Seymour Hersh deserves great credit for pursuing his investigation into the scandals of U.S. foreign policy. After reading the two articles on Syria, one must agree that the machinations of the Obama administration are no different from those of the Bush administration.
Some questions and implications come to mind immediately after reading the Hersh article.
Was Ambassador Stevens in Benghazi to assure that surface to air missiles were not transferred to Syria as part of the rat line to rebels?
Hersh doesn't come right out and say this but one can infer that was the case. He points out that the Benghazi consulate was not really a consulate. It was a transfer point for sending weapons from Libyan rebels to Syrian's of the same ilk (i.e., extremist jihadists). Hersh talks about the Obama administration's desire to keep certain weapons from the Syrian rebels. He went into some detail about manpads, devastating weapons used to bring down aircraft, as he wrote about Benghazi.
If Ambassador Steven's was in Benghazi to make sure that manpads were not shipped to Syrian rebels, was the attack on the facility a means of diverting attention to allow the manpads to reach extremist rebels?
We know that local Libyan militias provided consulate security and that their security was sorely wanting. We also know that there was a close relationship between Libyan rebels and the extremist Al Nusra rebels in Syria. Could the Libyan extremists stage an event to help their brothers in arms in Syria?
If the Libyan militia security force staged the attack as a diversion to get manpads to Syrian rebels, could it be that Turkish Prime Minister Erdogan and others in favor of maximum armaments were behind the attack on the consulate?
Erdogan and the neoconservatives in the U.S., UK, and France have been adamant on supplying the best weapons possible to take down the Al Assad led Syrian government. Erdogan's foreign minister was taped developing a plot to attack his own country with missiles to justify a military incursion into Syria just days ago.
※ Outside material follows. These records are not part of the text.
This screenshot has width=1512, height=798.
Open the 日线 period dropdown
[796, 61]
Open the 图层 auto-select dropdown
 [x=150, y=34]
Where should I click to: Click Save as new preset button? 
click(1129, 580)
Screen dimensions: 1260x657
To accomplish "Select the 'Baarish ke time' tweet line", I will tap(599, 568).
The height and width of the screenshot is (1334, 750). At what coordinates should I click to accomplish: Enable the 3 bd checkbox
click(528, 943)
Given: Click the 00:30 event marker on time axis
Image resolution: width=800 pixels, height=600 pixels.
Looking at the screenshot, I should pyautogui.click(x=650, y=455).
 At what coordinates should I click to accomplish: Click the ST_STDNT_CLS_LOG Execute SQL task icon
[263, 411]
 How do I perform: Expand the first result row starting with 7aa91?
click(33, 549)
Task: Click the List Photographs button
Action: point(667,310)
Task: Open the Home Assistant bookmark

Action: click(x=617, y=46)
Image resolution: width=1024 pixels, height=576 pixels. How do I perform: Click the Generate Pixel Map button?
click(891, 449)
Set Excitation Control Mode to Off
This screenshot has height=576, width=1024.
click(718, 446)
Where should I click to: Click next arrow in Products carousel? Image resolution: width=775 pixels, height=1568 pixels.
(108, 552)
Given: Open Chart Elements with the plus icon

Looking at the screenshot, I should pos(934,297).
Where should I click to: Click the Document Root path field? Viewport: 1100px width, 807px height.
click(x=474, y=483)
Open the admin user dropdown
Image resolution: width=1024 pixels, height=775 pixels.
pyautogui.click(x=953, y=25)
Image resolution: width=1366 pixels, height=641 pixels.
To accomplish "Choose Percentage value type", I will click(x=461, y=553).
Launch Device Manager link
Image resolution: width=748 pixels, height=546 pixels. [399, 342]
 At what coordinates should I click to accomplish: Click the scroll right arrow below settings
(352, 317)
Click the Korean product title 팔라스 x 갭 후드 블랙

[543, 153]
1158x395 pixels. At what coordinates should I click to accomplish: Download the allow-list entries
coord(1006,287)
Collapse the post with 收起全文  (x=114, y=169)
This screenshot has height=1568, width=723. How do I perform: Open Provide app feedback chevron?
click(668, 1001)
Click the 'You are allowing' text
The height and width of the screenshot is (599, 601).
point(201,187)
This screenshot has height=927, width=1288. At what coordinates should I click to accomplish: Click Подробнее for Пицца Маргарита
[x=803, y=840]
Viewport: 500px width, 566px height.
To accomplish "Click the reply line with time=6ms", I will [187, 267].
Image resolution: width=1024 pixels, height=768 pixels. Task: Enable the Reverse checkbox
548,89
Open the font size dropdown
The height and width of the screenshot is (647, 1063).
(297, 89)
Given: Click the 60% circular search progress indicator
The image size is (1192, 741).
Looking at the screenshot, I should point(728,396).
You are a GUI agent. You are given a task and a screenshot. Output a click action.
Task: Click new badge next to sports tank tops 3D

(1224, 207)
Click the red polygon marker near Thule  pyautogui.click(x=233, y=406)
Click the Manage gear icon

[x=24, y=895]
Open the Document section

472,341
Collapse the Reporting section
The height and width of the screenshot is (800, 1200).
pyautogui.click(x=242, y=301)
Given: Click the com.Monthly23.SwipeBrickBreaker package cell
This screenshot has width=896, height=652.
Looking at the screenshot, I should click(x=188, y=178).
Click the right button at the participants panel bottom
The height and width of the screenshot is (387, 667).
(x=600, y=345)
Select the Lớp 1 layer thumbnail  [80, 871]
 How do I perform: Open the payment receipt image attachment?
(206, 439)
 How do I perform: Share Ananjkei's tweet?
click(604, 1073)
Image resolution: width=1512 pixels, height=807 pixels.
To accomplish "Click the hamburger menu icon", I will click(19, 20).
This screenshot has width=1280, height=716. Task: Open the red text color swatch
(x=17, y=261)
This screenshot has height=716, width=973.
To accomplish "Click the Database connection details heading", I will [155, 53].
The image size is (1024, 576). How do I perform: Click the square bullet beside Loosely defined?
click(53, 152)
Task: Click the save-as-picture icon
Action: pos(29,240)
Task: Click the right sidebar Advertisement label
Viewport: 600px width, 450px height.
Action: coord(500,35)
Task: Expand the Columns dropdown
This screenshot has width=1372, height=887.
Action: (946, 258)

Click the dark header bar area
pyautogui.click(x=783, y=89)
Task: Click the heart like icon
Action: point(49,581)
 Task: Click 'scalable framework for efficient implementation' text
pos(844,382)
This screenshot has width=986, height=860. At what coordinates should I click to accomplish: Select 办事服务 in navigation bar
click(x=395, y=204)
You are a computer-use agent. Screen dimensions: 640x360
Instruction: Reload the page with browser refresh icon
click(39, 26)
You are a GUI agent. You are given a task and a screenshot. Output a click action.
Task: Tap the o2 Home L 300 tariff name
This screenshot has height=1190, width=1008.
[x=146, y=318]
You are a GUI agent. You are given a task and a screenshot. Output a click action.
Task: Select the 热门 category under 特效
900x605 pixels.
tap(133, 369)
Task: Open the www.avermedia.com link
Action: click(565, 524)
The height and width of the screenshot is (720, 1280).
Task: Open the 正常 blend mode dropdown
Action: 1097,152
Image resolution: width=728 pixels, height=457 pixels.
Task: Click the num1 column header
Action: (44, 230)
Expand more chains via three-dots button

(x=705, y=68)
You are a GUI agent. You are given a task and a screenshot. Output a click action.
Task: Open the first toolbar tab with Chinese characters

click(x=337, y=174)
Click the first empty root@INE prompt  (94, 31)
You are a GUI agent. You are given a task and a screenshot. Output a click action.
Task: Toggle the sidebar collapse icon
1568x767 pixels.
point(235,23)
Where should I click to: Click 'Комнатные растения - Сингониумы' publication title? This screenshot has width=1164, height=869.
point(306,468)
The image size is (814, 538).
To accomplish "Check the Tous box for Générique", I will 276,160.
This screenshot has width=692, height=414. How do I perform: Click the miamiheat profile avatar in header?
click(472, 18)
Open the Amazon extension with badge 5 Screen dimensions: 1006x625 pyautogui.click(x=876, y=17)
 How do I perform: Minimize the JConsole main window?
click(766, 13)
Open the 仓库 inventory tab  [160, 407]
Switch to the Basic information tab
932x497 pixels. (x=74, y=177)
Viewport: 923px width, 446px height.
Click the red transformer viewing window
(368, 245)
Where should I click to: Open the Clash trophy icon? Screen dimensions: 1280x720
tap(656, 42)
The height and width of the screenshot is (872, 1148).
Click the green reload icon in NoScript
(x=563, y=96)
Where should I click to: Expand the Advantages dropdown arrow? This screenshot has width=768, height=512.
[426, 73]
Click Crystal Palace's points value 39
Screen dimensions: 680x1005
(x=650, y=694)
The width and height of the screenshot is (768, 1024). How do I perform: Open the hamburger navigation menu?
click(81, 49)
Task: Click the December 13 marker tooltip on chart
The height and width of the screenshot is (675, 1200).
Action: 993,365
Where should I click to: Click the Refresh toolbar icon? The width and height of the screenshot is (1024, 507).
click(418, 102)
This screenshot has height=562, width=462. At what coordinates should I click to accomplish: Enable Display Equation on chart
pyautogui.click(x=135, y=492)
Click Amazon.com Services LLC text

Erdogan's government is a documented criminal enterprise. Such a plan would be right up his alley.
Hersh's article is an exemplary piece of investigative journalism. His continued efforts will answer these questions and raise many more. Even if he didn't write another word on Obama administration foreign policy, his work in the two articles on Syria represent a major contribution and an example that the mainstream media should emulate.